What you have to do: Each record needs to be echoed exactly; can you do that?

Excerpted records:
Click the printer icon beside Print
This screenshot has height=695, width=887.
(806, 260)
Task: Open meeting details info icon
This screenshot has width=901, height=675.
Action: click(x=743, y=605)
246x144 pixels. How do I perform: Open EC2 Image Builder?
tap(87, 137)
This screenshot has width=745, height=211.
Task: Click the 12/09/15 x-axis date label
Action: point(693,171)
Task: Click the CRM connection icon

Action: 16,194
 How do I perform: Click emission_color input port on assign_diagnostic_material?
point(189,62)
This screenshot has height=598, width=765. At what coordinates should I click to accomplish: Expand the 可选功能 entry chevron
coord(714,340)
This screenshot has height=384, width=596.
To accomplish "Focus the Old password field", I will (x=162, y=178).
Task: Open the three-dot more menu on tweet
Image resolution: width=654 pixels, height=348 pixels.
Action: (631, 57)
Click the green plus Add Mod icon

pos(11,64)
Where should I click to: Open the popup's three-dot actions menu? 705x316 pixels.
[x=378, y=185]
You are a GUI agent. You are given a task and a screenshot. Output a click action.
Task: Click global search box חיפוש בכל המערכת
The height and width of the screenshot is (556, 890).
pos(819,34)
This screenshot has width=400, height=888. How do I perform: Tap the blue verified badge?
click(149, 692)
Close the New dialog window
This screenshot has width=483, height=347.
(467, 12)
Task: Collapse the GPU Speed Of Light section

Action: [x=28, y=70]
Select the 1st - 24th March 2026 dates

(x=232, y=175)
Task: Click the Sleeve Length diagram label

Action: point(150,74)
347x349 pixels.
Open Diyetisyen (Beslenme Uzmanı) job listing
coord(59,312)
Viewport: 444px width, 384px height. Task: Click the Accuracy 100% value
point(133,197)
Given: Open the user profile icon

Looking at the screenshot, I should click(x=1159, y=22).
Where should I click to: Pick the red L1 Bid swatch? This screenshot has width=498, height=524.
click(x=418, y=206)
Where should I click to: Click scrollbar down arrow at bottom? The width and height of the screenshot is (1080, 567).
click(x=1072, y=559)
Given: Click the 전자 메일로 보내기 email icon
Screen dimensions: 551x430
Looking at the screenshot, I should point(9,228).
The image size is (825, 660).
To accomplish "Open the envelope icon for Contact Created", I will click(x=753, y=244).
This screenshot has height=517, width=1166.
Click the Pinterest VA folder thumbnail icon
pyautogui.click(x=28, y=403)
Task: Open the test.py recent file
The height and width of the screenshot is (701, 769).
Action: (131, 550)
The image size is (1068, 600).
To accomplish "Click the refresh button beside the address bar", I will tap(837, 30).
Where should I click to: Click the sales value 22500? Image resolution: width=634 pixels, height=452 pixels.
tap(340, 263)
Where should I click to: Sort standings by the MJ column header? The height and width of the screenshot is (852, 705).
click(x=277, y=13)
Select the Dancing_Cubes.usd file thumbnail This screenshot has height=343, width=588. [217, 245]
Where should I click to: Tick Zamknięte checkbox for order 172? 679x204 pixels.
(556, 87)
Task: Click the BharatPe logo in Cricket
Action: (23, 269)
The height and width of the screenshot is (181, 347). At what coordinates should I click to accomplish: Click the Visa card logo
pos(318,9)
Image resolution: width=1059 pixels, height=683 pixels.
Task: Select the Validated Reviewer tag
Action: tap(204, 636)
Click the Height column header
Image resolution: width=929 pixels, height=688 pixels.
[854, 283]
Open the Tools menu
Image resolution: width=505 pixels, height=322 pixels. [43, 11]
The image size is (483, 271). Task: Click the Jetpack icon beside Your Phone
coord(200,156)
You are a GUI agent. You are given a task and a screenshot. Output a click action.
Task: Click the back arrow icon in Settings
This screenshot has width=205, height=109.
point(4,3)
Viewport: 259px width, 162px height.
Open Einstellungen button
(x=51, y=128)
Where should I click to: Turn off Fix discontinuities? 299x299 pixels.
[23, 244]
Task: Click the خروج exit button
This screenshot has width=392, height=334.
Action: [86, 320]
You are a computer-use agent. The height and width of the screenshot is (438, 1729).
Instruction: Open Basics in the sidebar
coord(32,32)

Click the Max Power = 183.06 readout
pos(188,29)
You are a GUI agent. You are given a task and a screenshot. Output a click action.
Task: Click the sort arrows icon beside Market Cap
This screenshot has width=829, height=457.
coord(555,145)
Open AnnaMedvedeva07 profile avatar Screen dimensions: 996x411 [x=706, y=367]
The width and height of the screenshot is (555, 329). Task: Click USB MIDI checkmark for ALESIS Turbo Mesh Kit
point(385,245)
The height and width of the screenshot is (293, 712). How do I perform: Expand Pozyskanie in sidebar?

Answer to this task:
Click the printer icon beside Print
This screenshot has height=695, width=887.
(806, 260)
Task: Open meeting details info icon
This screenshot has width=901, height=675.
Action: click(x=743, y=605)
246x144 pixels. How do I perform: Open EC2 Image Builder?
tap(87, 137)
This screenshot has width=745, height=211.
Task: Click the 12/09/15 x-axis date label
Action: point(693,171)
Task: Click the CRM connection icon

Action: 16,194
 How do I perform: Click emission_color input port on assign_diagnostic_material?
point(189,62)
This screenshot has height=598, width=765. At what coordinates should I click to accomplish: Expand the 可选功能 entry chevron
coord(714,340)
This screenshot has height=384, width=596.
To accomplish "Focus the Old password field", I will (x=162, y=178).
Task: Open the three-dot more menu on tweet
Image resolution: width=654 pixels, height=348 pixels.
Action: (631, 57)
Click the green plus Add Mod icon

pos(11,64)
Where should I click to: Open the popup's three-dot actions menu? 705x316 pixels.
[x=378, y=185]
You are a GUI agent. You are given a task and a screenshot. Output a click action.
Task: Click global search box חיפוש בכל המערכת
The height and width of the screenshot is (556, 890).
pos(819,34)
This screenshot has width=400, height=888. How do I perform: Tap the blue verified badge?
click(149, 692)
Close the New dialog window
This screenshot has width=483, height=347.
(467, 12)
Task: Collapse the GPU Speed Of Light section

Action: [x=28, y=70]
Select the 1st - 24th March 2026 dates

(x=232, y=175)
Task: Click the Sleeve Length diagram label

Action: point(150,74)
347x349 pixels.
Open Diyetisyen (Beslenme Uzmanı) job listing
coord(59,312)
Viewport: 444px width, 384px height. Task: Click the Accuracy 100% value
point(133,197)
Given: Open the user profile icon

Looking at the screenshot, I should click(x=1159, y=22).
Where should I click to: Pick the red L1 Bid swatch? This screenshot has width=498, height=524.
click(x=418, y=206)
Where should I click to: Click scrollbar down arrow at bottom? The width and height of the screenshot is (1080, 567).
click(x=1072, y=559)
Given: Click the 전자 메일로 보내기 email icon
Screen dimensions: 551x430
Looking at the screenshot, I should point(9,228).
The image size is (825, 660).
To accomplish "Open the envelope icon for Contact Created", I will click(x=753, y=244).
This screenshot has height=517, width=1166.
Click the Pinterest VA folder thumbnail icon
pyautogui.click(x=28, y=403)
Task: Open the test.py recent file
The height and width of the screenshot is (701, 769).
Action: (131, 550)
The image size is (1068, 600).
To accomplish "Click the refresh button beside the address bar", I will tap(837, 30).
Where should I click to: Click the sales value 22500? Image resolution: width=634 pixels, height=452 pixels.
tap(340, 263)
Where should I click to: Sort standings by the MJ column header? The height and width of the screenshot is (852, 705).
click(x=277, y=13)
Select the Dancing_Cubes.usd file thumbnail This screenshot has height=343, width=588. [217, 245]
Where should I click to: Tick Zamknięte checkbox for order 172? 679x204 pixels.
(556, 87)
Task: Click the BharatPe logo in Cricket
Action: (23, 269)
The height and width of the screenshot is (181, 347). At what coordinates should I click to accomplish: Click the Visa card logo
pos(318,9)
Image resolution: width=1059 pixels, height=683 pixels.
Task: Select the Validated Reviewer tag
Action: tap(204, 636)
Click the Height column header
Image resolution: width=929 pixels, height=688 pixels.
[854, 283]
Open the Tools menu
Image resolution: width=505 pixels, height=322 pixels. [43, 11]
The image size is (483, 271). Task: Click the Jetpack icon beside Your Phone
coord(200,156)
You are a GUI agent. You are given a task and a screenshot. Output a click action.
Task: Click the back arrow icon in Settings
This screenshot has width=205, height=109.
point(4,3)
Viewport: 259px width, 162px height.
Open Einstellungen button
(x=51, y=128)
Where should I click to: Turn off Fix discontinuities? 299x299 pixels.
[23, 244]
Task: Click the خروج exit button
This screenshot has width=392, height=334.
Action: [86, 320]
You are a computer-use agent. The height and width of the screenshot is (438, 1729).
Instruction: Open Basics in the sidebar
coord(32,32)

Click the Max Power = 183.06 readout
pos(188,29)
You are a GUI agent. You are given a task and a screenshot. Output a click action.
Task: Click the sort arrows icon beside Market Cap
This screenshot has width=829, height=457.
coord(555,145)
Open AnnaMedvedeva07 profile avatar Screen dimensions: 996x411 [x=706, y=367]
The width and height of the screenshot is (555, 329). Task: Click USB MIDI checkmark for ALESIS Turbo Mesh Kit
point(385,245)
The height and width of the screenshot is (293, 712). How do I perform: Expand Pozyskanie in sidebar?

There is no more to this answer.